- **REQUIREMENT**:
Please write out the final portion of the records below exactly: the line containing "2 [link] (100, 62)", every line after it, and nothing else.

- **DATA FOR PROCESSING**:

──────

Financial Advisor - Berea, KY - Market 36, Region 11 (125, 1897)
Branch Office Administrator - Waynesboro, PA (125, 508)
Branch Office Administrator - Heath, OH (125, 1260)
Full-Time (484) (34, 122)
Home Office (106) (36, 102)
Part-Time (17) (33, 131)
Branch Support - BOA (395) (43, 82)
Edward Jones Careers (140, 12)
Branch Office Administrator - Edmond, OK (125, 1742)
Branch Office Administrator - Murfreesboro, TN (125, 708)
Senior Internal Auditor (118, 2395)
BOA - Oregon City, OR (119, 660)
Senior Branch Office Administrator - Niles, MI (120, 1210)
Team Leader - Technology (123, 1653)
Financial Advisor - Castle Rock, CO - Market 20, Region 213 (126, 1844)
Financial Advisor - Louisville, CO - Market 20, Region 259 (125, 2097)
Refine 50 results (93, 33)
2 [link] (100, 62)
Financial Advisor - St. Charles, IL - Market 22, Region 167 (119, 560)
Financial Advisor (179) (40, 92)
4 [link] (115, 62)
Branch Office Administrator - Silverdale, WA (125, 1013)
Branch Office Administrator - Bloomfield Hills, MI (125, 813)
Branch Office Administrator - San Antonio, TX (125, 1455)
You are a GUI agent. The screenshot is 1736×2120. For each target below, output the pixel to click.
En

──────

- **REPLY TO THE EXERCISE**:
2 [link] (100, 62)
Financial Advisor - St. Charles, IL - Market 22, Region 167 (119, 560)
Financial Advisor (179) (40, 92)
4 [link] (115, 62)
Branch Office Administrator - Silverdale, WA (125, 1013)
Branch Office Administrator - Bloomfield Hills, MI (125, 813)
Branch Office Administrator - San Antonio, TX (125, 1455)
You are a GUI agent. The screenshot is 1736×2120. For each target below, output the pixel to click.
En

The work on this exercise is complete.